+++ Données d'entrée
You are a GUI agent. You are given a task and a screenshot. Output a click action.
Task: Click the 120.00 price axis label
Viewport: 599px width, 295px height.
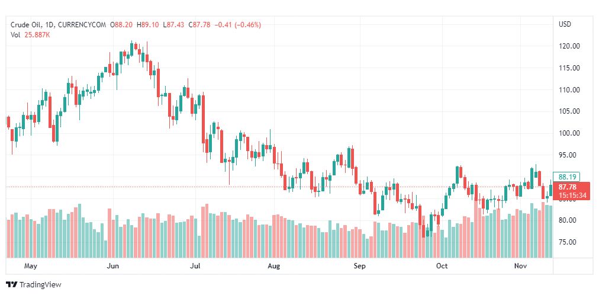coord(569,46)
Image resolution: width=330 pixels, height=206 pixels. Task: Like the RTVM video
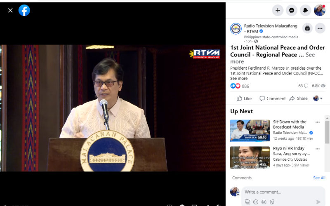tap(244, 98)
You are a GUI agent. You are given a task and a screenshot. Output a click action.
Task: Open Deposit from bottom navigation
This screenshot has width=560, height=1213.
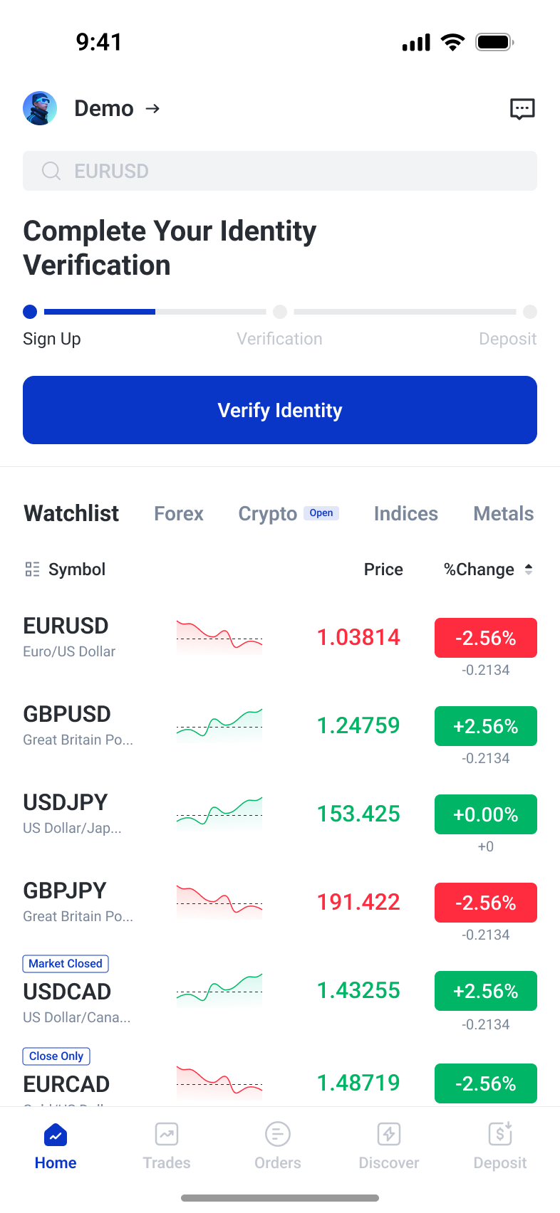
++++++
▶ [À faire] Mettez les lignes de toutes les entrées ci-dessus sous forme de liste JSON de chaînes, à raison d'une chaîne par ligne. Laissez de côté les lignes vides ainsi que les images.

▶ [La réponse]
[
  "You are a GUI agent. You are given a task and a screenshot. Output a click action.",
  "Task: Click the 120.00 price axis label",
  "Viewport: 599px width, 295px height.",
  "coord(569,46)",
  "Image resolution: width=330 pixels, height=206 pixels. Task: Like the RTVM video",
  "tap(244, 98)",
  "You are a GUI agent. You are given a task and a screenshot. Output a click action.",
  "Task: Open Deposit from bottom navigation",
  "This screenshot has width=560, height=1213."
]